Cette agressivité se saisit de toute  possibilité qui s’offre à l’humain, comme une tentation, d’exploiter un autre humain notamment dans le champ du travail. Les conventions collectives, les délimitations sociales, sont alors les règles du jeu, de ces « jeux de société ». Ainsi, les acquis sociaux, telle la durée du temps de travail, sont le résultat de luttes frontales, d’intérêts qui divergent, entre l’efficacité, la rentabilité productiviste, l’exploitation de la force humaine d’un côté et de l’autre, la protection des individus. La limite est fixée pour tous, elle s’impose à tous, quelque soit l’investissement de chacun. Pour certains, la retraite est le début de quelque chose, pour d’autres c’est la fin de quelque chose. Les projections fantasmatiques ici sont grandes. Il était dit récemment qu’un gain de civilisation était de travailler moins et moins longtemps. Est-ce certain pour tous ?

La liberté individuelle n’est pas un bien de culture ; Il s’agit même de deux forces antagonistes par nature. Historiquement, limiter la durée de travail, castration symbolique, visait à protéger des individus de l’agressivité, de l’exploitation par d’autres, et portait en contrepartie dans le fil droit de cette logique inhibitrice, par conséquent égalitariste, l’interdiction pour tel autre individu de travailler au delà.

On ne cesse de tourner autour de ça : la loi qui protège est tout autant la loi qui entrave « cette poussée à la liberté ». Concrètement, plus une activité est inscrite socialement, collectivement, plus les conditions de  sa cessation sont fixées pour tous. Pour le bonheur ou le malheur des uns et des autres? Cette question n’est pas précisée dans les conventions.

En revanche, il existe un certain nombre de professions dont la durée de travail, l’âge de la retraite ne sont pas ou très peu fixés par la communauté. La poursuite du travail est de l’ordre d’une nécessité économique, et/ou d’une autre nécessité, psychique. Cette dimension « libérale » pose le rapport à la limite ; c’est même la question centrale dans la doctrine du libéralisme, mais ceci demanderait  un autre débat.
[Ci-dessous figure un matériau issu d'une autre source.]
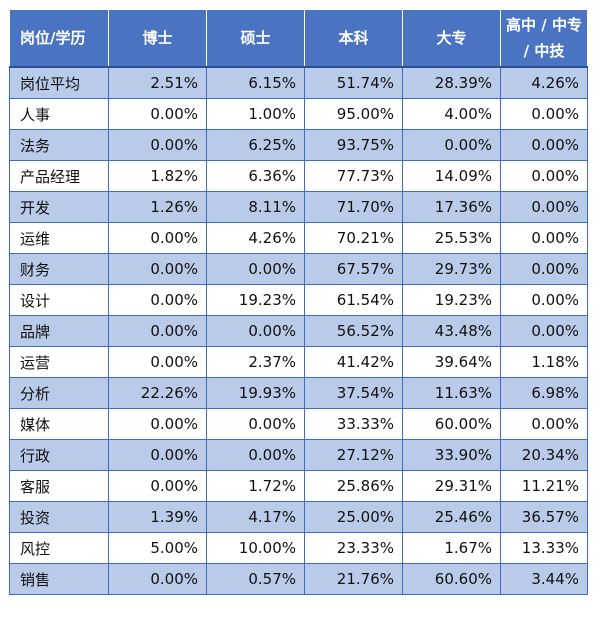 The width and height of the screenshot is (600, 630). Describe the element at coordinates (298, 579) in the screenshot. I see `table-row: 销售 0.00% 0.57% 21.76% 60.60% 3.44%` at that location.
Qu’est-ce qui fera limite, si ce n’est la société? Eh bien, nous retrouvons les trois facteurs cause de souffrance humaine et contre lesquels la culture tend son dispositif protecteur. Le plus souvent le corps qui s’use alerte, signale ou pire s’effondre littéralement. La deuxième menace, les éléments naturels puissants et imprévisibles le sont nettement moins dans nos  contrées occidentales. Enfin brutales ou plus sophistiquées, des relations interhumaines peu civilisées, saturées de rivalité, facteur d’inimitié et d’isolement sont à l’œuvre, notamment envers les sujets vieillissants, dans un registre de ségrégation.

Le contrat est clair : renoncer à une part de bonheur pour une part de sécurité ou bien l’inverse.

L’être humain (re)cherche des objets à investir, toute sa vie. Ces objets, source de satisfactions, il n’y renonce pas aisément car ils constituent des points d’accroche dans son existence, à un tel point que pour certains hommes, mettre fin à sa pratique, c’est quasiment mettre fin à ses jours.